By Perry Duffin
A “sexual sadist” has been earmarked for release from a Sydney mental health facility even after he attacked a woman in front of her children weeks after his last discharge from care and was recently discovered watching gory footage and making concerning remarks about rape.
The unprecedented case prompted the government to intervene and tell the courts the forensic mental health system lacks the capacity to safely monitor the most dangerous criminal patients.
A serial rapist from Long Bay forensic hospital has been earmarked for release again.Credit: Michael Howard
Over the past year, the Mental Health Review Tribunal has been preparing to release the man held in their high-risk facility, the forensic hospital attached to Long Bay Prison at Malabar, by granting him unsupervised overnight leave.
The tribunal’s privacy laws prevent the Herald from reporting the man’s name or where he will live. Both the tribunal and NSW Health have refused to confirm any schedule of release or whether it has already happened.

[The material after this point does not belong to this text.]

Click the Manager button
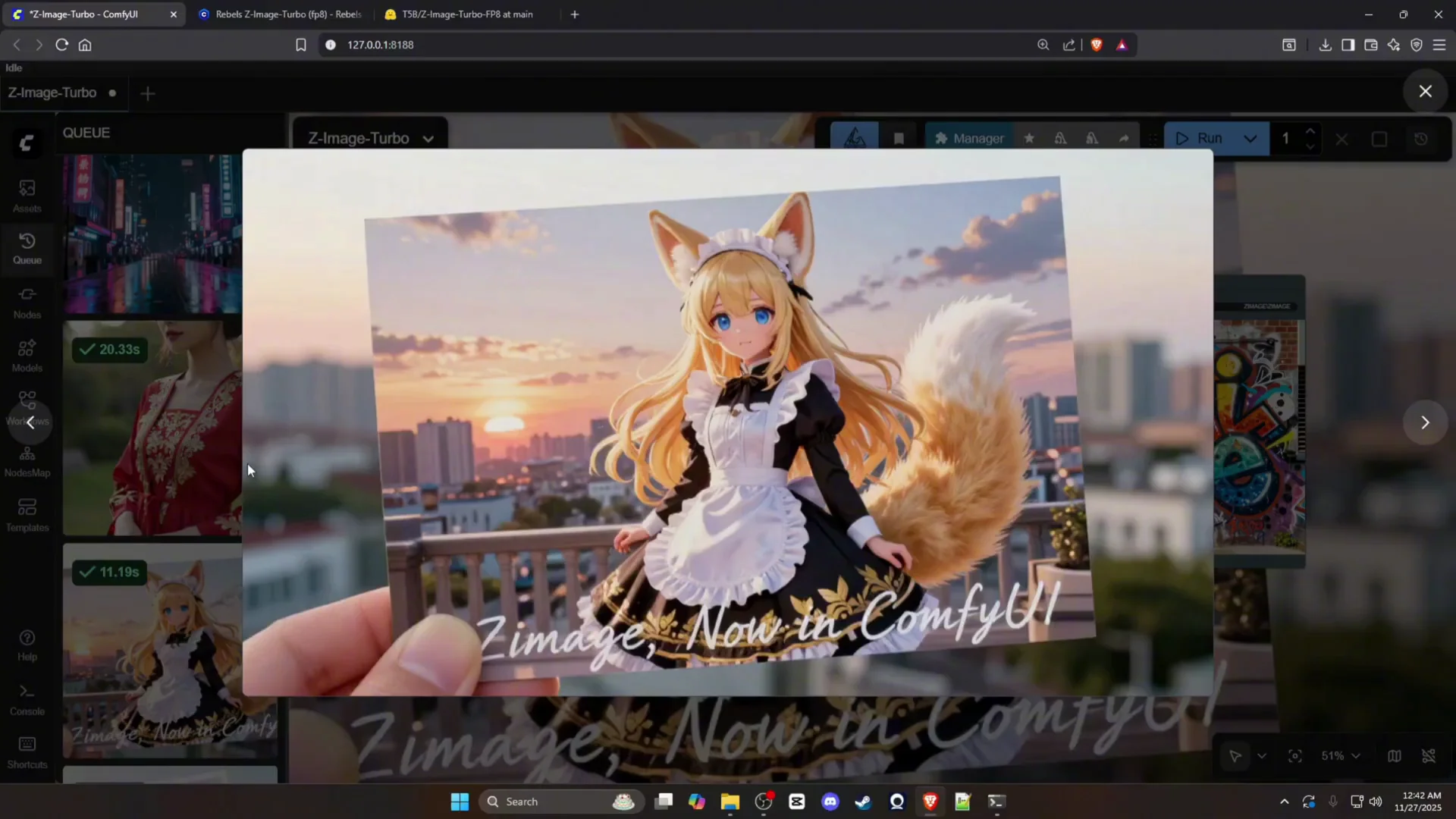 click(x=969, y=139)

His anticipated return to the community coincides with the NSW government changing rules for forensic patients on social media and day leave.

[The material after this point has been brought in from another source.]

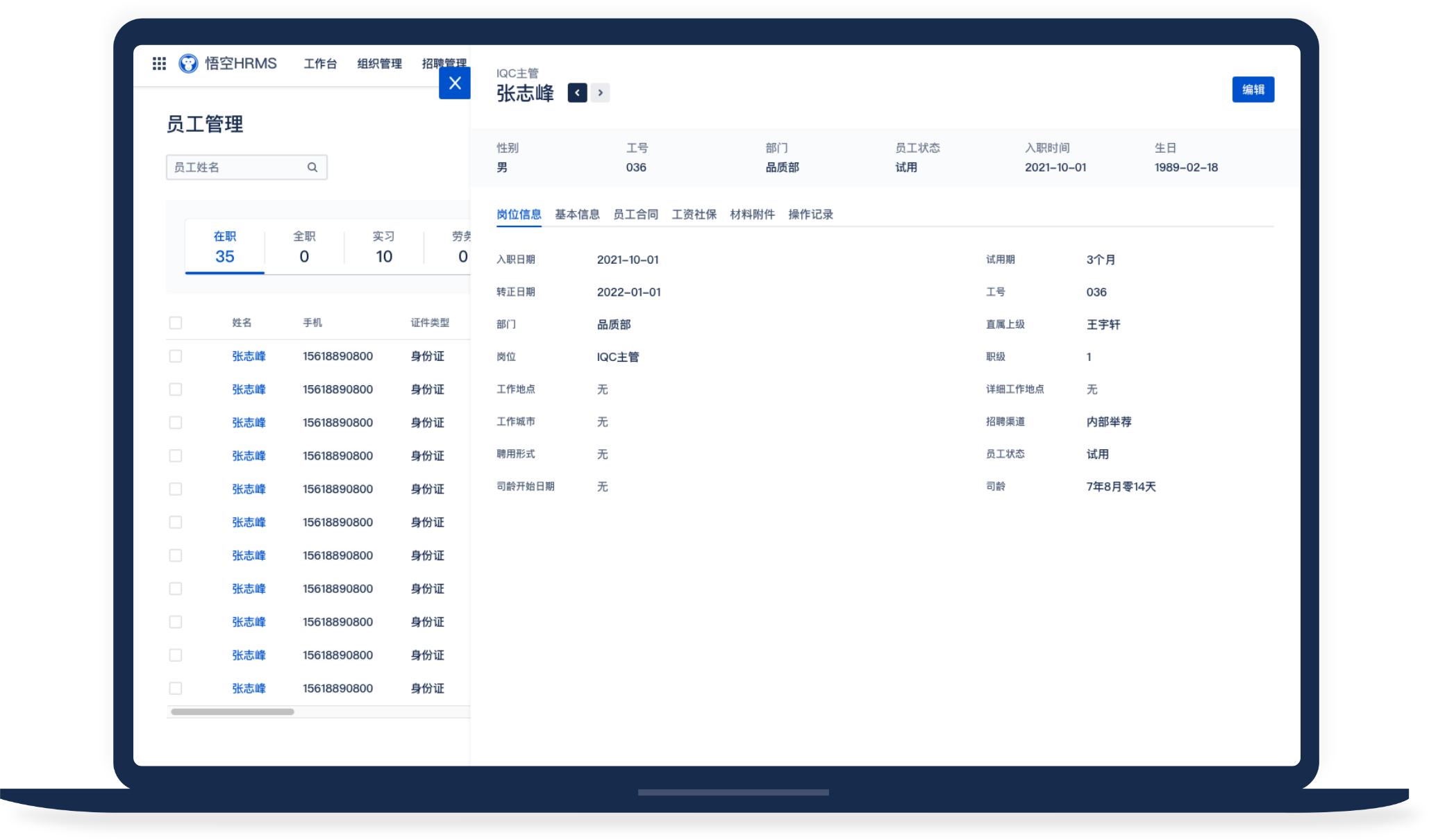Viewport: 1429px width, 840px height.
Task: Switch to the 基本信息 tab
Action: click(577, 215)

The government and opposition stopped short of supporting a third proposal, put up by Orange independent MP Phil Donato, to electrically monitor the most dangerous released by the forensic system.
The forensic patient at Long Bay highlights the extraordinary lengths required to safely monitor a violent sex offender on the streets and the incapacity of the state’s mental health system to do so.

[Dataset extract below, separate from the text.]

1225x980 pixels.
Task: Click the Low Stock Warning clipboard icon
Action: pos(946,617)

Just before Christmas, the NSW Supreme Court laid out a decision to put an ankle monitor on the man, who has a shocking history of violence even while under care and supervision of the state.
To do so, the State of NSW had to ask the court to invoke a separate high-risk offender law, called an extended supervision order, because the health system did not have the “infrastructure” to watch him and his care would fall to community mental health workers.
The man abducted and sexually attacked two women at knife point in Sydney in the late 1980s. He was released less than a decade later and began a string of armed robberies and other crimes.
He became a forensic patient in the early 2000s and escaped the hospital at Long Bay. Two years later, in 2008, the tribunal approved the serial rapist for conditional release.
The next month the man broke into a child’s bedroom, forced them to take him to their mother, then bound and sexually attacked the woman in her bed.
He was imprisoned until late 2021, when he was transferred to Long Bay’s forensic hospital.
While a patient, the man targeted and harassed female staff. But his treatment team applied for escorted day leave and unescorted overnight leave in 2023.
It was during an overnight leave session, in May 2024, the rapist watched “several hours of combat footage”, court documents say.
Later he made remarks about rape pornography and circumventing the rules. Despite that, his supervisors said the leave “went well”.
The State of NSW last year told the courts the man posed “an unacceptable risk” if released and needed to be subjected to an ESO so Corrective Services could use its resources to monitor him.
“Nothing in the expert evidence suggests that the conditions that may be imposed by the Tribunal ... would be sufficient to address the unacceptable risk otherwise associated with the defendant’s liberty,” Justice Dina Yehia SC summarised the state’s case in December.
“You need a very rigorous approach to managing (the man’s) conditions ... If that could be done in mental health services, great – I don’t have much confidence that it can,” court-appointed psychiatric expert Rajan Darjee said.
The forensic hospital’s then clinical director, Christina Matthews, told the court the Mental Health Act’s powers were “not fit for purpose” when it came to the serial offender.
“(He has) quite considerable sexual offending risks … the involvement of Corrective Services NSW may allow for some of those risks to be looked at in a more comprehensive manner,” she told the court.
Donato told parliament the pendulum had swung too far from the rights of victims to feel safe.
“It seemed as though the system had been designed to favour those who commit crimes, rather than supporting living victims and protecting the community,” he said last month.
Donato had argued for the electronic monitoring changes after one killer was granted escorted leave from Bloomfield Hospital and was discovered using dating apps.
He had killed his girlfriend just three years earlier.
“There was shock and disbelief that somebody who committed such a crime, in three years, was out using social media to talk with unsuspecting potential victims,” Donato told the Herald.
“It was a complete failure of a system.”
Advocacy Australia chair Clare Collins said MPs who voted against the electronic monitors “fail to realise that when forensic patients who commit such heinous acts are granted leave ... it’s done in secret, and killers can unknowingly abscond in any electorate, posing risks to any NSW community”.
Under the government changes introduced this month, the tribunal can ban patients from using social media on leave.
Judicial officers, such as magistrates and judges, will be required to sign off on unescorted leave in another change to the laws. They have always been required to sign off on final release.
“(The change) is intended to strengthen the power to make those relevant orders and boost community confidence that the appropriate protections are in place,” Minister for Mental Health Rose Jackson told parliament.
In a separate announcement, NSW Premier Chris Minns said this week he would abolish privately run electronic ankle monitoring for alleged criminals released by the courts on bail following the Herald’s investigation into failures in the bail rehabilitation system.
NSW Health said the Mental Health Review Tribunal made its orders based on expert evidence.